* **SELECTED EXCERPT**:
────────────────────
2 Sept 1660 Philip Henderickse (Brouwer) owes Henderick Andriessen (van Doesburg) 3144 guilders, payable in beaver skins at 8 guilders a pop. Debt results from purchase of house and brewery, which he mortgages to Andriessen.
Pearson I:284

10 Sept 1660 Hendryck Andriessen (van Doesburgh) gives power of attorney to Abel Wolff of Amsterdam to collect 5,691.15 guilders from Gerrit Barentsen Koers.
Pearson I:285

17 Sept 1660 Johanna De Laet sells Aert Jacobsen land in the Esopus. Northeast is land of Jan Schoon and Aert Pieterse Tack; northeast is TCDW; southwest is “the hill.” 600 guilders, half beavers and half wheat, market price.
Pearson I:286-7

31 March 1661 TCDW leases two horses to be used in the Esopus, commencing 1 May 1661, from Folckert Jansz, for two years, for 64 guilders, at 8 guilders per beaver. Offspring are to be split fifty-fifty between TCDW and FJ; if horses die, TCDW pays FJ 200 guilders for the stallion and 300 guilders for the mare.
────────────────────
* **GIVEN INFORMATION**:
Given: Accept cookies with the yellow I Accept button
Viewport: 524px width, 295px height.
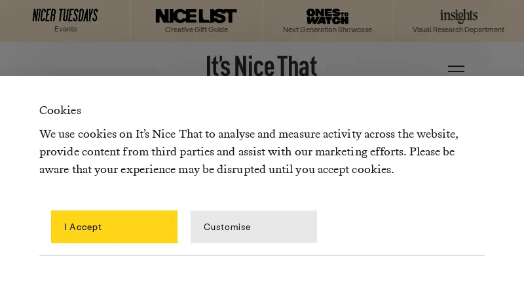Looking at the screenshot, I should [114, 227].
────────────────────
* **YOUR GOAL**: Summarize the 1660–1661 property records in two sentences.

* **SOLUTION**: In September 1660, Philip Henderickse came to owe Henderick Andriessen 3144 guilders, payable in beaver skins, for a house and brewery that he mortgaged to him; Andriessen gave Abel Wolff of Amsterdam power of attorney to collect 5,691.15 guilders from Gerrit Barentsen Koers; and Johanna De Laet sold Aert Jacobsen land in the Esopus for 600 guilders, half in beavers and half in wheat. In March 1661, TCDW leased two horses from Folckert Jansz for use in the Esopus for two years at 64 guilders, with any offspring split evenly and 200 guilders for the stallion and 300 for the mare owed if they died.